→ YOUR TASK:
Repeat every entry exactly as it appears.

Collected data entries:
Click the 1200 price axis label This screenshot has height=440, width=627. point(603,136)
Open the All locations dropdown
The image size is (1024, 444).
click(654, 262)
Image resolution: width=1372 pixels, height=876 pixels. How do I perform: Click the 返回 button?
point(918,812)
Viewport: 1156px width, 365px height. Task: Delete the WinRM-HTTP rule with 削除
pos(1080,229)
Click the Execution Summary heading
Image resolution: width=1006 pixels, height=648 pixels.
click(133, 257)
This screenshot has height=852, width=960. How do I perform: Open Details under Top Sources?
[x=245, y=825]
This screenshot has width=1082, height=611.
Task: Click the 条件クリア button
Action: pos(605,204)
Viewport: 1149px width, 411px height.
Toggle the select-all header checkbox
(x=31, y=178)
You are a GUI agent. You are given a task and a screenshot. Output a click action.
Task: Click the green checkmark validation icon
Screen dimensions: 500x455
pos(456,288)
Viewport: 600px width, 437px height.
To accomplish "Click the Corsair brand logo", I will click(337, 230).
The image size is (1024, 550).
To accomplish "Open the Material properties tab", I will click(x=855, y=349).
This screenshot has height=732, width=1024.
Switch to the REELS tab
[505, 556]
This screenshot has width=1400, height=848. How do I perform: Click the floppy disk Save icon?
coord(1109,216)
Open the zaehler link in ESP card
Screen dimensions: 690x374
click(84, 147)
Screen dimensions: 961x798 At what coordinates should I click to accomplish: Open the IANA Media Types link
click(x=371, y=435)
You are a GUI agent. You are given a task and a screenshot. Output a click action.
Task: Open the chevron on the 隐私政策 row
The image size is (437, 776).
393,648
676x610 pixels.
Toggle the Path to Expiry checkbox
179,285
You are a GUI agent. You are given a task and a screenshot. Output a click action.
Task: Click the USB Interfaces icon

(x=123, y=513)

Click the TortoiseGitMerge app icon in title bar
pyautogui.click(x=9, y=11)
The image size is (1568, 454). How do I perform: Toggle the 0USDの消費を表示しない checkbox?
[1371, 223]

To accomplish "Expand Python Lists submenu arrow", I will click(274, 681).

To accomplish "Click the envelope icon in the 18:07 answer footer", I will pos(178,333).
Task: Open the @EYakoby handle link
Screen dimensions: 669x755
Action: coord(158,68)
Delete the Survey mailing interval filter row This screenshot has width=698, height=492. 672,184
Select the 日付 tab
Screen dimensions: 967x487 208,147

→ RESPONSE:
Click the 1200 price axis label This screenshot has height=440, width=627. point(603,136)
Open the All locations dropdown
The image size is (1024, 444).
click(654, 262)
Image resolution: width=1372 pixels, height=876 pixels. How do I perform: Click the 返回 button?
point(918,812)
Viewport: 1156px width, 365px height. Task: Delete the WinRM-HTTP rule with 削除
pos(1080,229)
Click the Execution Summary heading
Image resolution: width=1006 pixels, height=648 pixels.
click(133, 257)
This screenshot has height=852, width=960. How do I perform: Open Details under Top Sources?
[x=245, y=825]
This screenshot has width=1082, height=611.
Task: Click the 条件クリア button
Action: pos(605,204)
Viewport: 1149px width, 411px height.
Toggle the select-all header checkbox
(x=31, y=178)
You are a GUI agent. You are given a task and a screenshot. Output a click action.
Task: Click the green checkmark validation icon
Screen dimensions: 500x455
pos(456,288)
Viewport: 600px width, 437px height.
To accomplish "Click the Corsair brand logo", I will click(337, 230).
The image size is (1024, 550).
To accomplish "Open the Material properties tab", I will click(x=855, y=349).
This screenshot has height=732, width=1024.
Switch to the REELS tab
[505, 556]
This screenshot has width=1400, height=848. How do I perform: Click the floppy disk Save icon?
coord(1109,216)
Open the zaehler link in ESP card
Screen dimensions: 690x374
click(84, 147)
Screen dimensions: 961x798 At what coordinates should I click to accomplish: Open the IANA Media Types link
click(x=371, y=435)
You are a GUI agent. You are given a task and a screenshot. Output a click action.
Task: Open the chevron on the 隐私政策 row
The image size is (437, 776).
393,648
676x610 pixels.
Toggle the Path to Expiry checkbox
179,285
You are a GUI agent. You are given a task and a screenshot. Output a click action.
Task: Click the USB Interfaces icon

(x=123, y=513)

Click the TortoiseGitMerge app icon in title bar
pyautogui.click(x=9, y=11)
The image size is (1568, 454). How do I perform: Toggle the 0USDの消費を表示しない checkbox?
[1371, 223]

To accomplish "Expand Python Lists submenu arrow", I will click(274, 681).

To accomplish "Click the envelope icon in the 18:07 answer footer", I will pos(178,333).
Task: Open the @EYakoby handle link
Screen dimensions: 669x755
Action: coord(158,68)
Delete the Survey mailing interval filter row This screenshot has width=698, height=492. 672,184
Select the 日付 tab
Screen dimensions: 967x487 208,147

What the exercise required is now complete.